Pedersen, a 23-year-old dual citizen of Denmark and the United States, spent last season running the full Indy Lights schedule for HMD Motorsports. Linus Lundqvist, his teammate, won the Lights title, and Pedersen finished fifth in the final standings. Pedersen earned his only win earlier this month when he led every lap from the pole at Portland.

Pedersen also ran four races for HMD in 2021 with back-to-back runner-up finishes in his debut. Pedersen landed on AJ Foyt Racing team president Larry Foyt’s radar through a “trusted colleague” and Pedersen spent most of last season shadowing the IndyCar team.

His promotion to IndyCar comes ahead of all four drivers who finished ahead of him in the Indy Lights standings, including champion Lundqvist.

“We are really looking forward to having Benjamin as part of the team,” Larry Foyt said. “His enthusiasm is infectious, and he is 100 percent committed to IndyCar, AJ Foyt Racing, and doing the best he can to win races.

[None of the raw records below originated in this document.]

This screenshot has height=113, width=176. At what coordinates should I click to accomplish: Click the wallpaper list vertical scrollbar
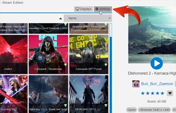111,68
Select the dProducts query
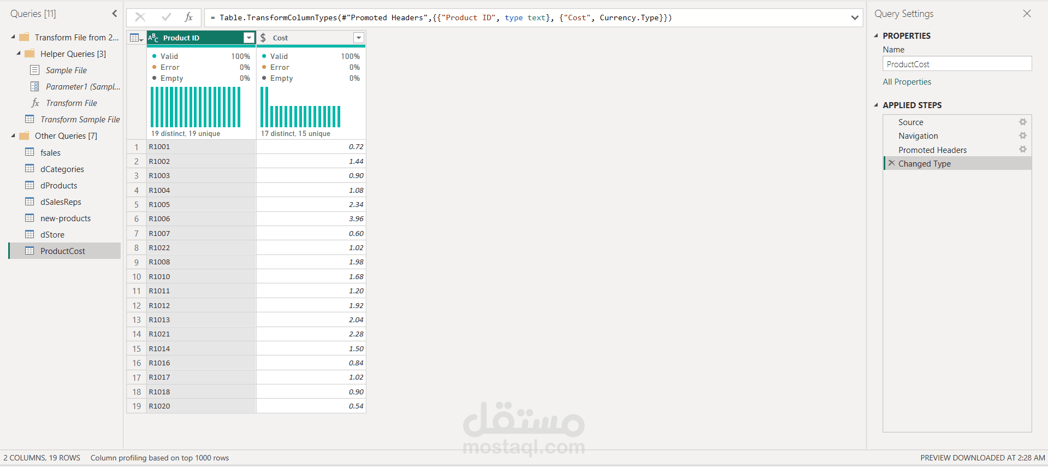Image resolution: width=1048 pixels, height=467 pixels. (x=58, y=186)
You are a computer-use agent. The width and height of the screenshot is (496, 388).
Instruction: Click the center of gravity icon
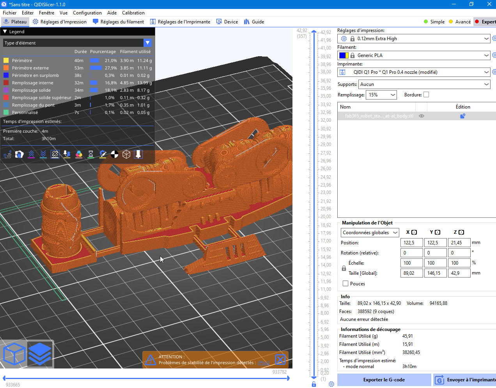pyautogui.click(x=114, y=155)
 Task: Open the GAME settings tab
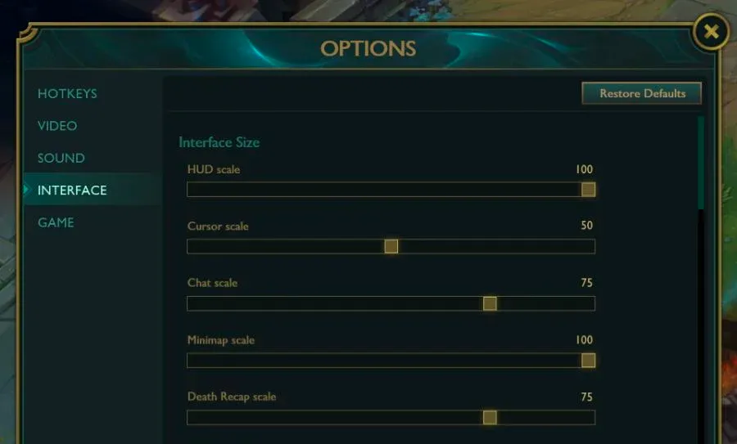coord(56,222)
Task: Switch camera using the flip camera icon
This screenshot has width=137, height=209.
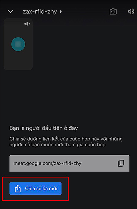Action: pos(113,12)
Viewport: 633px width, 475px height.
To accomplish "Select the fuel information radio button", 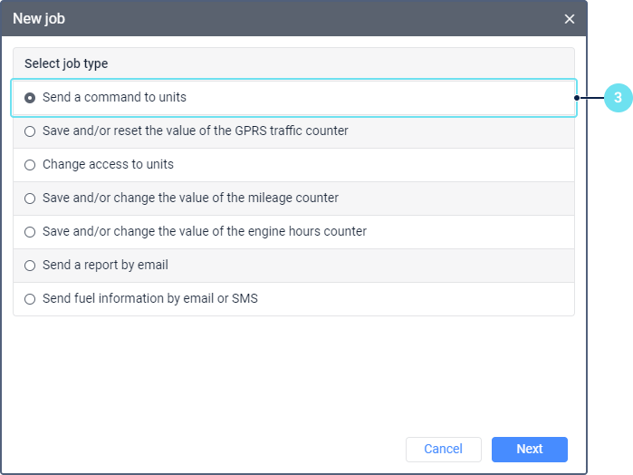I will 30,299.
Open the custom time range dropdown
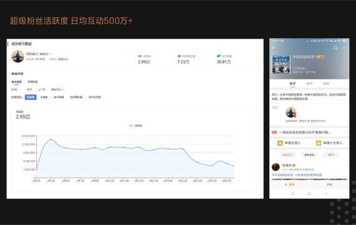Screen dimensions: 356x225 click(57, 89)
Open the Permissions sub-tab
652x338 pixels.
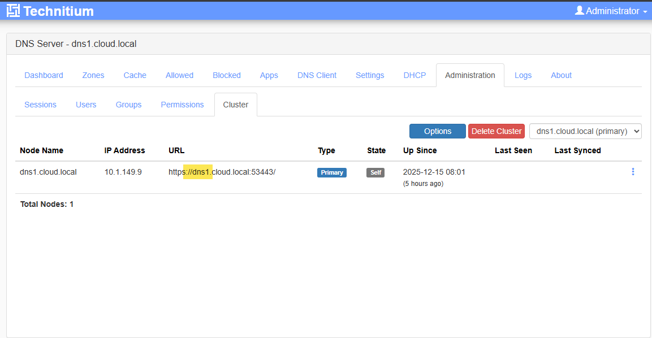coord(182,104)
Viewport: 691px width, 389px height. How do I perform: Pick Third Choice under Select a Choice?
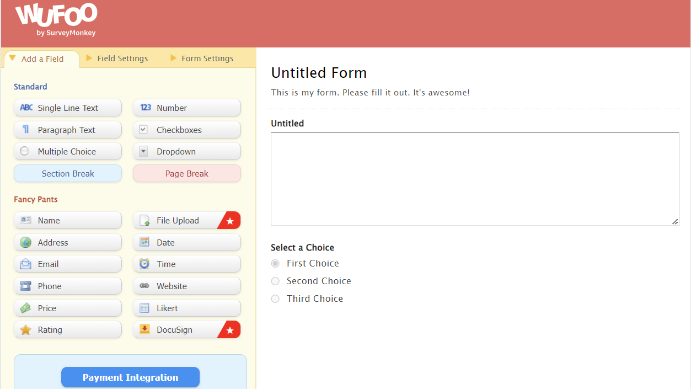click(x=275, y=299)
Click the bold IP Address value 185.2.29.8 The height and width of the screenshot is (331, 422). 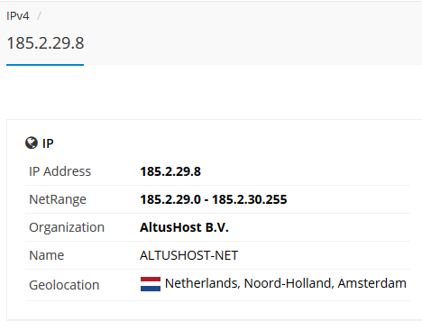170,171
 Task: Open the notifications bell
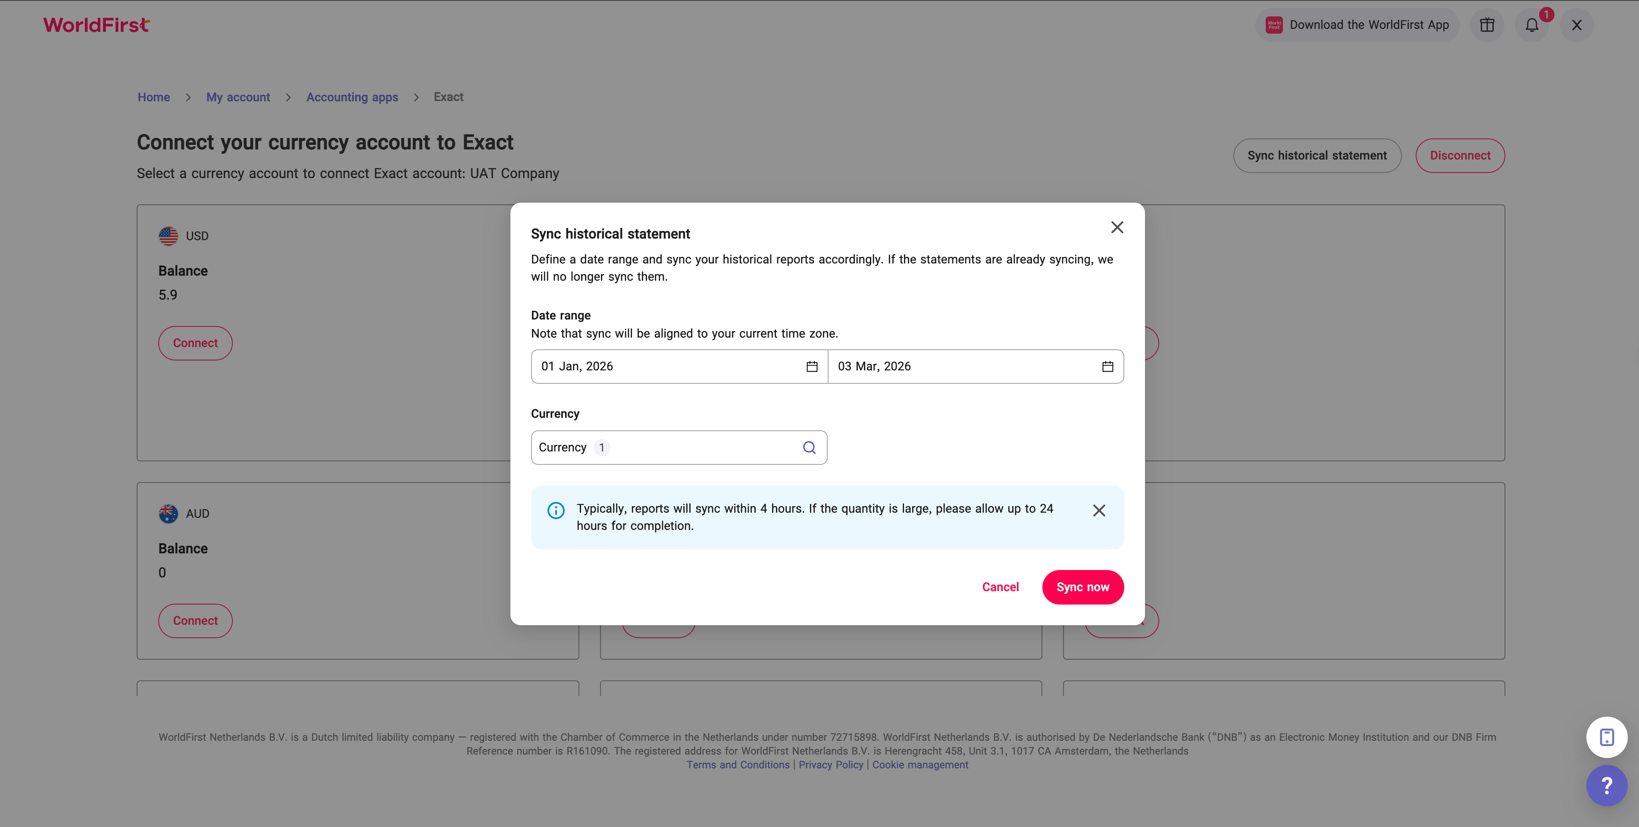point(1532,25)
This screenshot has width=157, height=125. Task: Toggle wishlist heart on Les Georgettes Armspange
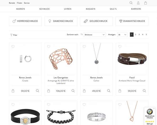(x=49, y=46)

“It’s been great to have him embedded with the team this past season, and everyone is excited to hit the ground running when testing begins. It is also great to have a multi-year program in place, which will help him and the team grow together.”

Foyt did not announce a car number for Pedersen. Kyle Kirkwood spent his rookie season driving AJ Foyt’s flagship No. 14 but Kirkwood is moving to Andretti Autosport. The team has not yet announced if Dalton Kellett will return for a fourth season, and a third car for Tatiana Calderon was pulled from competition after seven races because of sponsorship non-payment. Shutting down Calderon’s team removed the only semi-regular female driver from the IndyCar field.

Pedersen, however, was signed to an agreement Foyt said “spans multiple seasons as the team plans to develop the young rookie and is aligned to a longer-term plan for AJ Foyt Racing.”

Pedersen was born in Copenhagen but raised in Seattle and currently lives in Indianapolis. He said his time shadowing the IndyCar team has given him a jump on his rookie preparations.

“I’ve spent a lot of time this season with AJ Foyt Racing learning the ins and outs of making the jump to IndyCar and it’s been really nice to do that in conjunction with my Indy Lights season,” Pedersen said. “IndyCar has been my target goal since I started open wheel racing in 2016. The racing, atmosphere, fans, events, tracks, etc. are all awesome.”